## Aim of the exercise
Range to output from the entries below: the line containing "Click the faded" through the line containing "Given: Open the Elasticsearch Overview link". Set it down exactly, ends included, nothing else.

## Collected data
★ ★ ★ ★ ★ ★ ★
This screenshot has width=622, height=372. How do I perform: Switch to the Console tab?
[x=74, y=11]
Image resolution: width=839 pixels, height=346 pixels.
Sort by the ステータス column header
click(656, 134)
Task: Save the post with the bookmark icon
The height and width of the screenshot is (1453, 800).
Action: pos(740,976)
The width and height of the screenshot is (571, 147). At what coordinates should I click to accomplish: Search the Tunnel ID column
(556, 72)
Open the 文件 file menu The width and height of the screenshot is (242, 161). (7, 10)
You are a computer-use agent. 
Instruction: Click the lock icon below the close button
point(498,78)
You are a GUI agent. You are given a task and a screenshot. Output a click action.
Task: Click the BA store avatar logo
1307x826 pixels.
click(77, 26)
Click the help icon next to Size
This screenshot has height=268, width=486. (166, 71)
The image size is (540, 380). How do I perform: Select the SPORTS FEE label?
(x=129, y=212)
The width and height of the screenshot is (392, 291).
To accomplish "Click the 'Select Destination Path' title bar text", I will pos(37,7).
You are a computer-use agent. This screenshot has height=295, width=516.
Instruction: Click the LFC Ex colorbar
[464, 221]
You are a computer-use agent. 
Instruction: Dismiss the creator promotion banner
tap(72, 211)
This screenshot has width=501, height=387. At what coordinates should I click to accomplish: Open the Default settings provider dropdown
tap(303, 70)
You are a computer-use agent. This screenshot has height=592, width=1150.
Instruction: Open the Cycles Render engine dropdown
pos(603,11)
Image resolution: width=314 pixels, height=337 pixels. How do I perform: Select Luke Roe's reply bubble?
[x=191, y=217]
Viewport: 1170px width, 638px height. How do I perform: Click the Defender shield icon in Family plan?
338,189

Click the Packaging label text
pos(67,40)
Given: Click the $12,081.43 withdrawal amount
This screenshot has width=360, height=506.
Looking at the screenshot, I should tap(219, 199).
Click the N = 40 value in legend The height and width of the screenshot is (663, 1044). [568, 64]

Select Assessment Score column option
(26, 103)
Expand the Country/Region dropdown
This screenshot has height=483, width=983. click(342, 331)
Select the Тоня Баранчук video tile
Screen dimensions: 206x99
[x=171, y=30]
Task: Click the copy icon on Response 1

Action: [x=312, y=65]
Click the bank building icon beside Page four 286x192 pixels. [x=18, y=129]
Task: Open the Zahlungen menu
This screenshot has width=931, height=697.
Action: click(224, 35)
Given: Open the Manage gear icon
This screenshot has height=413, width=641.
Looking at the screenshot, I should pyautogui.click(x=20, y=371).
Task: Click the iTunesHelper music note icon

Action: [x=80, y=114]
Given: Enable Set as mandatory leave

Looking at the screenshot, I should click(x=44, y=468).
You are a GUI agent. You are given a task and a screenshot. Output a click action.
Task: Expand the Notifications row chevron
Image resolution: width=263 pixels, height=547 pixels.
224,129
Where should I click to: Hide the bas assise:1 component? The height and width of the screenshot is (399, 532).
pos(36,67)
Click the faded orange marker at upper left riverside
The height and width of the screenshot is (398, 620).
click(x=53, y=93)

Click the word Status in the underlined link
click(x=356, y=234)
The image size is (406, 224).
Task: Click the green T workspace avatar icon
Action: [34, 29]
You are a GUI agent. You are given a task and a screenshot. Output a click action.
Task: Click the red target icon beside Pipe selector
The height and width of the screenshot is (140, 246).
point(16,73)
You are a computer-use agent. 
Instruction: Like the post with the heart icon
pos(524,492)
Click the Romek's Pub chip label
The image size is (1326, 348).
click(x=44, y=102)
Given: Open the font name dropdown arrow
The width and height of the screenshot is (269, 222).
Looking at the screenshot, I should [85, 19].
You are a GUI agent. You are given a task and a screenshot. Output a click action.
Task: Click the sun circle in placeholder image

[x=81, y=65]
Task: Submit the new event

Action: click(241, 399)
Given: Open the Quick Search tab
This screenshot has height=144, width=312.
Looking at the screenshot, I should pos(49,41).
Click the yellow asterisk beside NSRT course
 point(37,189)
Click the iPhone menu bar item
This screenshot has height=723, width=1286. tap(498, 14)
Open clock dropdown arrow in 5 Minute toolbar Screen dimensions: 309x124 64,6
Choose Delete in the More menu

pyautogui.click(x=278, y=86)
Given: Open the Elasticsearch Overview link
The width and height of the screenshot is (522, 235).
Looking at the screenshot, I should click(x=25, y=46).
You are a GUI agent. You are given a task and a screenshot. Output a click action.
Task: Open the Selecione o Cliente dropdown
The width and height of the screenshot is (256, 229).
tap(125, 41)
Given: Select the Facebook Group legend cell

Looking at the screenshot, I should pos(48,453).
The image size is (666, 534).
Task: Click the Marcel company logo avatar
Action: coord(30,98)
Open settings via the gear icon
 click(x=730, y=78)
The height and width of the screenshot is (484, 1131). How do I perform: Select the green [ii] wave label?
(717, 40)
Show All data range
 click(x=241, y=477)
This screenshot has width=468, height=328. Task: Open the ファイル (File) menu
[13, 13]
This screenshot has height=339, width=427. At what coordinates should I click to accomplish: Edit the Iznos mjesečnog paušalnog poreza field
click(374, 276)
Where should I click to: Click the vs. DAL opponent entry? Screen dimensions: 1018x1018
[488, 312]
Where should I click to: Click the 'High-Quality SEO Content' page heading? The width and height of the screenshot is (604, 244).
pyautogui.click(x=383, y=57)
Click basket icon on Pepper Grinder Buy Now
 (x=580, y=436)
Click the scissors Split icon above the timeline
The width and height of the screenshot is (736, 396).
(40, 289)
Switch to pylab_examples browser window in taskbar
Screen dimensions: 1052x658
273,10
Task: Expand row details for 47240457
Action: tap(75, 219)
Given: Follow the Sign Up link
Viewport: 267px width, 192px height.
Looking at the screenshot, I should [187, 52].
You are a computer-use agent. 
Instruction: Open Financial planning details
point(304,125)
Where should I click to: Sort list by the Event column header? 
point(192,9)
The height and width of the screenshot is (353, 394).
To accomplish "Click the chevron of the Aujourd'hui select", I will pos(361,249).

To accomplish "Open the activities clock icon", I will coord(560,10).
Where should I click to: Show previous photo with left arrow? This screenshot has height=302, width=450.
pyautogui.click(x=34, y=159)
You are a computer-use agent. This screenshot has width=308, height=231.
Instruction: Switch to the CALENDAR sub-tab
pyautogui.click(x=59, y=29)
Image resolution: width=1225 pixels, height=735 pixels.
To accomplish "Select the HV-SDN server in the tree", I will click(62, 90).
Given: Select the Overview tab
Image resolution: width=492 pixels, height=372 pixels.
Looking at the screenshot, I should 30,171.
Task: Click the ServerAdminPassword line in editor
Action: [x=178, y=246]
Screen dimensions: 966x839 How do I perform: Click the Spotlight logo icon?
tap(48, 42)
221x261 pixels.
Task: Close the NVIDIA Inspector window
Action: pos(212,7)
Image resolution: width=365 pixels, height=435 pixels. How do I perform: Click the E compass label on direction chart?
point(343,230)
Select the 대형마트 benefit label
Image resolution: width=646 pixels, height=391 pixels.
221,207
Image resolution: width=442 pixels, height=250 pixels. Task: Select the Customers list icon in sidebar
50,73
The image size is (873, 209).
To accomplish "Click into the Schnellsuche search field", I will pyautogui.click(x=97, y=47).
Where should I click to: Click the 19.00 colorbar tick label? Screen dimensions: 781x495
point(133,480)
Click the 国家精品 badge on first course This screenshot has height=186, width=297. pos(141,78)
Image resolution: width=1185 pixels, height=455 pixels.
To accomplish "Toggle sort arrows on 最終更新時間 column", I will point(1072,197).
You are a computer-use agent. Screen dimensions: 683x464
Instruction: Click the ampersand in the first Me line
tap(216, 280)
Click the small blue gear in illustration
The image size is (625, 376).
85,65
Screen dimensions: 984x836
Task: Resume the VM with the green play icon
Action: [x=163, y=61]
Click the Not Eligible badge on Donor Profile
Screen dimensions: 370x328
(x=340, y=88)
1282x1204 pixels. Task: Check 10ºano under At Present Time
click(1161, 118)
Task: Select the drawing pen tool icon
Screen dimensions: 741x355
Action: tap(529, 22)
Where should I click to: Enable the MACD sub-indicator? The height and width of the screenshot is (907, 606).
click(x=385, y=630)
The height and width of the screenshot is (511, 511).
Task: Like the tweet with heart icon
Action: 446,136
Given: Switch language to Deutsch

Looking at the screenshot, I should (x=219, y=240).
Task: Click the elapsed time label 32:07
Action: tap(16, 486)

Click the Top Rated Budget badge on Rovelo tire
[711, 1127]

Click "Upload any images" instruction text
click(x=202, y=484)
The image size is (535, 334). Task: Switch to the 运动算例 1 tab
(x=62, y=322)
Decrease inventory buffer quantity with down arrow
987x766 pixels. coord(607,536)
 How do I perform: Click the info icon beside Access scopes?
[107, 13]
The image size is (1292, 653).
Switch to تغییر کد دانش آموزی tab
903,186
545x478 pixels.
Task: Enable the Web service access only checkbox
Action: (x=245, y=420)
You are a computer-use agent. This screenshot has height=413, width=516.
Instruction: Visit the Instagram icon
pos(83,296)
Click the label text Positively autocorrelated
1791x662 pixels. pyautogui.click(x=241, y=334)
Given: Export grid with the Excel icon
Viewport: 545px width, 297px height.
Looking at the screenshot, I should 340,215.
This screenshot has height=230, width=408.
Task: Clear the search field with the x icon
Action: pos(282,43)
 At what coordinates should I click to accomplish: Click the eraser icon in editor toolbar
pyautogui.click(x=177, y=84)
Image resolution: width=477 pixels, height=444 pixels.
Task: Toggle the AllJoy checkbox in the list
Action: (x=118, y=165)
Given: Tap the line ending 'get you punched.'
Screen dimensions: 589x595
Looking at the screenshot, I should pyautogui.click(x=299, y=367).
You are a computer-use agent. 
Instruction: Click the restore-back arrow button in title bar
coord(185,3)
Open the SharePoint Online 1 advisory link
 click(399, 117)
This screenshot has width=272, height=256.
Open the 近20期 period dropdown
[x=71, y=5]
★ ★ ★ ★ ★ ★ ★
## Answer to the problem
Click the faded orange marker at upper left riverside
The height and width of the screenshot is (398, 620).
click(x=53, y=93)

Click the word Status in the underlined link
click(x=356, y=234)
The image size is (406, 224).
Task: Click the green T workspace avatar icon
Action: [34, 29]
You are a GUI agent. You are given a task and a screenshot. Output a click action.
Task: Click the red target icon beside Pipe selector
The height and width of the screenshot is (140, 246).
point(16,73)
You are a computer-use agent. 
Instruction: Like the post with the heart icon
pos(524,492)
Click the Romek's Pub chip label
The image size is (1326, 348).
click(x=44, y=102)
Given: Open the font name dropdown arrow
The width and height of the screenshot is (269, 222).
Looking at the screenshot, I should [85, 19].
You are a GUI agent. You are given a task and a screenshot. Output a click action.
Task: Click the sun circle in placeholder image

[x=81, y=65]
Task: Submit the new event

Action: click(241, 399)
Given: Open the Quick Search tab
This screenshot has height=144, width=312.
Looking at the screenshot, I should pos(49,41).
Click the yellow asterisk beside NSRT course
 point(37,189)
Click the iPhone menu bar item
This screenshot has height=723, width=1286. tap(498, 14)
Open clock dropdown arrow in 5 Minute toolbar Screen dimensions: 309x124 64,6
Choose Delete in the More menu

pyautogui.click(x=278, y=86)
Given: Open the Elasticsearch Overview link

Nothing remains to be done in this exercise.